+++ Text provided

Endendigu is a 2015 Indian Kannada romantic thriller film written directed by Imran Sardhariya, and stars Ajay Rao and Radhika Pandit in the lead roles. The supporting cast features Shanthamma, Ashok, Kalyani Raju, Pavitra Lokesh, Tabla Nani and H. G. Dattatreya.

The film tells the story of a newly wed couple, Jyothi (Pandit) and Krishna (Rao), who move to Sweden, where Jyoti gets precognitive dreams foreseeing Krishna's death, and how she goes about with preventing it. Released on 1 May 2015, the film received positive to mixed reviews from critics, though the performance of Radhika Pandit was highlighted.

Cast
 Ajay Rao as Krishna
 Radhika Pandit as Jyothi
 H. G. Dattatreya
 Ashok
 Chandrashekhar
 Raveendranath
 Kalyani Raju
 Tabla Nani
 Sumithra
 Pavitra Lokesh
 Shanthamma
 B. Suresha
 Anmol (credited as Master Anmol)
 V. Harikrishna as himself (Special Appearance in "Friendu Maduve")
 Yogaraj Bhat as himself (Special Appearance in "Friendu Maduve")
 Dhananjay as himself (Special Appearance in "Friendu Maduve")
 Sadhu Kokila as himself (Special Appearance in "Friendu Maduve")

++++++
+++ Recorded information

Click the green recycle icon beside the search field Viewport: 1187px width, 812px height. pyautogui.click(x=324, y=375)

++++++
+++ Recorded information

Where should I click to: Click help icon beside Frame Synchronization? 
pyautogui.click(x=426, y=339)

++++++

:: Written exercise 1 ::
Answer these from the Endendigu article, one line each:
(a) On what date was the film released?
(b) To which country do Jyothi and Krishna move?
(c) Under what name is Anmol credited?
:: Written exercise 2 ::
Pick up the Endendigu article after its final line and write what comes next.

:: Task response 1 ::
(a) 1 May 2015
(b) Sweden
(c) Master Anmol

:: Task response 2 ::
 P. Ravi Shankar as himself (Special Appearance in "Friendu Maduve")

Production
Choreographer Imran Sardhariya made his debut with the film as a director. After the film was announced in 2013, Srinagar Kitty and Ramya were signed to play the lead roles. However, after the latter got busy with her political career, the pair was dropped, and Ajay Rao and Radhika Pandit were cast. Rao and Pandit were collaborating for the third time after Krishnan Love Story (2010) and Breaking News (2012). Filming began in November 2013 in Sweden, where song sequences were shot.

Soundtrack

V. Harikrishna composed the film's background score and music for its soundtrack. The soundtrack album was released on 27 March 2015. It consists of five tracks.

Reception
Upon release, the album was received well by critics. Indiaglitz in its review called the tracks "top class in melody and lyrical strength." Cienloka.com, reviewed the album and wrote, "ENDENDIGU definitely has class written all over. Audience will surely appreciate the efforts of HK [V. Harikrishna] for churning out chartbusters with ease. Album guarantees Melody coupled with wholesome entertainment in its lavish package."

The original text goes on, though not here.